When I came back, Ottawacker Jr. had pulled an exquisite double bluff by getting himself up and ready for school. He’d got most of his lunch ready, and had a tortilla wrap out to defrost. I wasn’t sure whether to tell him he was not well enough to go in yet or see how far he would take it. Maybe it was part of the illness: the delusions were kicking in, perhaps with hallucinations too. Eventually, I told him we had a doctor’s appointment and until she had cleared it, he was going nowhere. He took it with the expected good grace.
Spent the morning ensconced in various projects, none of which will make me any richer but all of which needed doing. Then we drove to Ottawacker Jr.’s doctor, where we waited 45 minutes in a cramped room for his paediatrician to come and see us. Normally, there is a procession of trainees, interns, nurses to prepare us for the grandiloquent entrance of the Queen of Vanier, but this time she came in alone, looking tired and harried. She gave him the once over, pronounced him “sick” with a virus, told him to go back on his asthma inhalers, and warned us of the sheer number of viruses doing the rounds this year.
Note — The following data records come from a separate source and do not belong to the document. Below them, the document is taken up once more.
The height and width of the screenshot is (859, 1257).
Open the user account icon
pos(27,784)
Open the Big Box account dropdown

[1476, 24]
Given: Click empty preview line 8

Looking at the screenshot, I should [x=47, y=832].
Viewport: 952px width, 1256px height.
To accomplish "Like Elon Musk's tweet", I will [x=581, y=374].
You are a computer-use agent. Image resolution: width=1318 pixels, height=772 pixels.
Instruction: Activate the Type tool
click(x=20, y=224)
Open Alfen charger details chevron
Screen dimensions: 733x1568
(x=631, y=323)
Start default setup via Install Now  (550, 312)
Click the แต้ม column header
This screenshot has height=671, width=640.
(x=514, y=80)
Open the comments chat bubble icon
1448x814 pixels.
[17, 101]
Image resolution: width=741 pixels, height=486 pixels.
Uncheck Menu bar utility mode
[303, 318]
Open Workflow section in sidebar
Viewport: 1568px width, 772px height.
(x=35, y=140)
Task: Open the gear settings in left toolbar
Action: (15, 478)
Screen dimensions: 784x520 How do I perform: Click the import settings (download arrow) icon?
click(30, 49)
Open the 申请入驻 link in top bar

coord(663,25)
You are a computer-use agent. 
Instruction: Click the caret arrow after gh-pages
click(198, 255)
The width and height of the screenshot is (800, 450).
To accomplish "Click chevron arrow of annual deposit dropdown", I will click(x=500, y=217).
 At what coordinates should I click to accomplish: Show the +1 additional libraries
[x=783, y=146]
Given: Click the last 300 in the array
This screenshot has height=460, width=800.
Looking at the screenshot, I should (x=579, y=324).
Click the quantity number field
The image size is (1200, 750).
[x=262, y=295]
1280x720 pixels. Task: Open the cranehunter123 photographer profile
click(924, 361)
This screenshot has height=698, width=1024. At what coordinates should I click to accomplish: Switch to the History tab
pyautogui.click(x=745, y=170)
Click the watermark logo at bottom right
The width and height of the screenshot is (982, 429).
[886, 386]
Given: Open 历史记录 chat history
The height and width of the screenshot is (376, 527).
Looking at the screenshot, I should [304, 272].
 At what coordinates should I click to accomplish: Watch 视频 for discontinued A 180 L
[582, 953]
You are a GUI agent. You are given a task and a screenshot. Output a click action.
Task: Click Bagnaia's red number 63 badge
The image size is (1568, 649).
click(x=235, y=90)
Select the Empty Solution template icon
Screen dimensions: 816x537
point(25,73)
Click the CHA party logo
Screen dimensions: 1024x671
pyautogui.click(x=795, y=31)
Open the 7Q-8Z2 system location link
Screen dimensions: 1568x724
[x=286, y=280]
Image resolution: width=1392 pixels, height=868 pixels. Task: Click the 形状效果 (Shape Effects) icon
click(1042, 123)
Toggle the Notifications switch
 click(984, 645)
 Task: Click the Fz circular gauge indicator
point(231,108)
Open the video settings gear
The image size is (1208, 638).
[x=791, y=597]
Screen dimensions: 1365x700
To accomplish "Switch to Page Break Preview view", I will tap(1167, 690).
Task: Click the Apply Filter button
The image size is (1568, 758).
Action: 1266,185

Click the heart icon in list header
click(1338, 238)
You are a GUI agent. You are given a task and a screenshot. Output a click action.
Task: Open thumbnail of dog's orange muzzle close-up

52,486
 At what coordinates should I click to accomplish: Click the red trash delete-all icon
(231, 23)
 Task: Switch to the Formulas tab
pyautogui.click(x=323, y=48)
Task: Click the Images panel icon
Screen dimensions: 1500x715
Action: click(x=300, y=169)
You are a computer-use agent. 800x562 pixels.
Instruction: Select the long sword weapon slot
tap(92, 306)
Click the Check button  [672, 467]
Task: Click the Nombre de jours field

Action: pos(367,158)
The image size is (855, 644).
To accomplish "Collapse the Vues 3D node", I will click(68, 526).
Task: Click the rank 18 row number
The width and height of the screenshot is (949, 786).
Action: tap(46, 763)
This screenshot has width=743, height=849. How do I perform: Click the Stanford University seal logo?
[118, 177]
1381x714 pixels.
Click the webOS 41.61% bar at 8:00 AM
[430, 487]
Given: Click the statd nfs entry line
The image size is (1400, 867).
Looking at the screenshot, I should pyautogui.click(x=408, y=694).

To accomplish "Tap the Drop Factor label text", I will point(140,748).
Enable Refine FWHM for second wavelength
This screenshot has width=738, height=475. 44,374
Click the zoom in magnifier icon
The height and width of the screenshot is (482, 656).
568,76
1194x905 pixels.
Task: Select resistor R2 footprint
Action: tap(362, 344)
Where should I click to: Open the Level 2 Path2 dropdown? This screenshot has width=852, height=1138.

Then we were out on our ears.
Stopped off at Adam’s Sausages for a Polish-style sausage in a bun on the way back. This used to be Ottawacker Jr.’s earliest stomping grounds, as it is near the train tracks and I&G used to bring him out here for morning or afternoon excitement when they were looking after him. Now, of course, his childhood amnesia has set in, and the memories are distant. But they did their job, of course, as his face lit up at the train tracks and the thought that he’d get to see trains. Sadly, his father is not as obliging as his godparents.
But we had a quick lunch and then I brought him home. Dinner was a quick rehash of yesterday’s Thanksgiving lunch. Except for the roasties, which had all mysteriously disappeared. I was about to launch into an Ottawacker-Jr.-directed epic rant about the sanctity of left-over roast potatoes when I saw the look of guilt on Mrs. Ottawacker’s face and decided discretion is the better part of valour.